1. International
Global equity markets fell further amidst lingering concerns about the timing of the reduction in asset
purchases, but markets recovered some ground towards the end of the week. The latter helped the US
markets close with weekly gains, but the MSCI AC World Index finished 0.43% lower, led by declines in
Asia-Pacific and Emerging Markets. Bond yields rose from the lows witnessed earlier in the week in
reaction to the strong US payroll data. Commodity prices rebounded and the Reuters Jefferies CRB Index
closed up 2.07%. Ongoing unrest in South Africa’s mining industry pushed up platinum prices, while better
than expected US jobs data boosted crude oil prices. In currency markets, the sterling benefitted from signs
the UK economy was recovering and the Japanese Yen strengthened.

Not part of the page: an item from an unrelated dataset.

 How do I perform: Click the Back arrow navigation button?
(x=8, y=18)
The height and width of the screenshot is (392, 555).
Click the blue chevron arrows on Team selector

• Asia-Pacific: A stronger yen and profit booking led Japanese equities to correct sharply. Other regional
equity markets as well as currencies came under pressure on increased concerns about foreign flows once
global liquidity starts to reduce. Japan’s Prime Minister unveiled the strategy to boost growth including efforts
to boosting corporate activity and undertake structural reforms. Japan’s Government Pension Investment
Fund has announced its intention to reduce exposure to local bonds (60% from 67%) and increase equity
allocation.Weak economic data further added pressure on regional markets. HSBC PMI readings for many of
Asian economies showed growth is moderating. Australia’s Q1 GDP growth came at 2.2%qoq, slightly lower
than 2.3% recorded
• Europe/Middle East: Better manufacturing data out of US and select Europe countries helped
European equities pare losses towards the close of week. European manufacturing PMIs suggested the pace
of contraction in the region’s industry eased last month and German industrial output expanded by
1.8%mom in April. UK’s trade deficit narrowed in April and the manufacturing and services PMIs were
strong. Bank of England maintained status quo on policy while the Polish central bank cut key policy rate
by 25 bps to 2.75% and also intervened in the currency markets to support zloty. Ukraine’s central bank
cut interest rates by 50 bps to 7%. Turkish equity markets and currency partially recouped losses at close
of week after the Prime Minister agreed to talks with protestors. On the M&A front, SevernTrent rejected
a revised takeover offer of about $8.2 bln from a consortium of investors comprising Kuwait sovereign
wealth fund and Borealis Infrastructure.
• Americas: Positive economic data helped US equity indices bounce back towards the close of week,
but markets in Canada, Brazil and Mexico closed with losses. Non-farm payrolls expanded by
175,000, more than market estimates, and the unemployment rate inched up to 7.6%.The May ISM
non-manufacturing index increased marginally, while manufacturing index slid and the US trade
deficit widened by 8.5% to $40.3 bln reflecting sharp rise in imports. Canada also reported large
gains in payrolls (95,000) and the unemployment rate dipped to 7.1% from 7.2%. Banco de Mexico
retained benchmark policy rate at 4%.With a view to stem the sharp depreciation in real and thereby
also reduce inflationary pressures, Brazil abolished its tax on foreign investment in bonds, which was
introduced in 2010. S&P cut outlook on Brazil’s sovereign rating to negative, citing slow economic
growth and rising fiscal burden.
Market Review
WEEK ENDED JUNE 07, 2013
2. Weekly Weekly
change (%) change (%)
MSCI AC World Index -0.43 Xetra DAX -1.13
FTSE Eurotop 100 -1.72 CAC 40 -1.92
MSCI AC Asia Pacific -3.31 FTSE 100 -2.60
Dow Jones 0.88 Hang Seng -3.65
Nasdaq 0.39 Nikkei -6.51
S&P 500 0.78 KOSPI -3.86
India - Equity
Frontline equity indices extended declines this week on the back of weak domestic economic data and
cautious global sentiment. Mid and small cap stocks fared better than large caps. Except for technology
and healthcare all sectoral indices closed in the red. FII flows were muted this week - $108 mln in the
first four trading days.
• Macro/Outlook: India’s PMI data released this week showed divergent trends across the
manufacturing and services sector. The services PMI jumped up from 50.7 last month to 53.6.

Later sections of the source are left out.